There are individual reasons behind the strong gains, but what they all have in common has been a troubled weather year, and the prospect for another season’s production being interrupted by La Ninã developments, a post pandemic jump in demand leading to widespread supply chains disruptions and labour shortages, and more recently, rising production costs via surging fertilizer prices and the rising cost of fuels, such as diesel.

Crude oil was heading for a fourth straight week of losses, driven by the threat of the US releasing strategic reserves and a fresh wave of Covid infections spreading across Europe, thereby forcing several nations to reverse reopening policies which again could threaten economic growth and mobility, the latter cutting fuel consumption at a time when consumers are already fretting at paying the highest prices at the pumps in years.

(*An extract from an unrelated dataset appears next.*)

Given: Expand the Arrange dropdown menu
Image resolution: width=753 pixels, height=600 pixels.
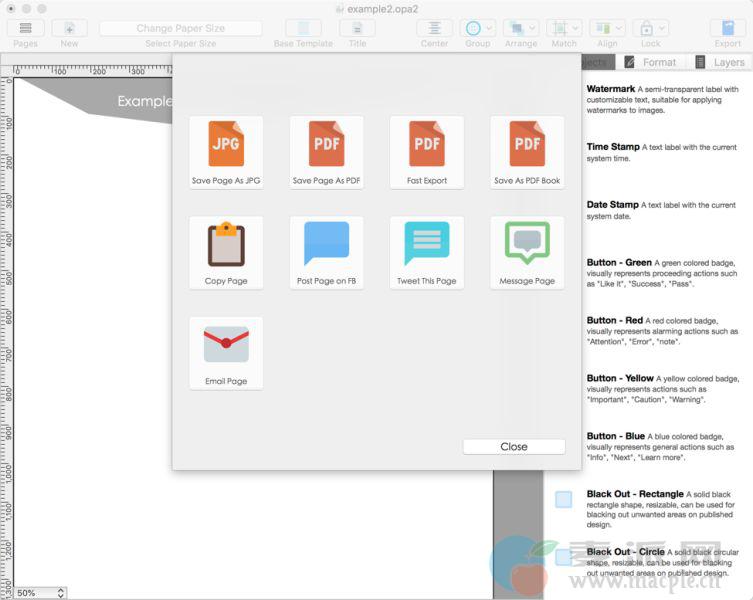Looking at the screenshot, I should tap(521, 29).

In addition, the latest monthly Oil Market Reports from the EIA and most recently from the IEA points to a reduced risk of higher prices as moderating demand growth due to the another Covid wave and weaker industrial activity, partly due to higher oil and gas prices, combined with a steady rise in supply will support a balanced market sometime in early 2022.

Brent crude oil was heading for a 4% drop on the week, thereby almost fully surrendering the October gains that was driven by the prospect for increased gas-to-oil substitution demand, especially for products such as diesel, heating oil and propane. Having broken below $80 per barrel, the risk has risen of further losses towards trendline support, currently at $73.

The much talked up risk of $100 per barrel anytime soon has evaporated and a more balanced view has emerged. One that is needed to flush out speculative longs, thereby preparing the market for the next rally. We maintain a long-term bullish view on the oil market as it will be facing years of potential under investments with oil majors losing their appetite for big projects, partly due to an uncertain long-term outlook for oil demand, but also increasingly due to lending restrictions being put on banks and investors owing to a focus on ESG and the green transformation.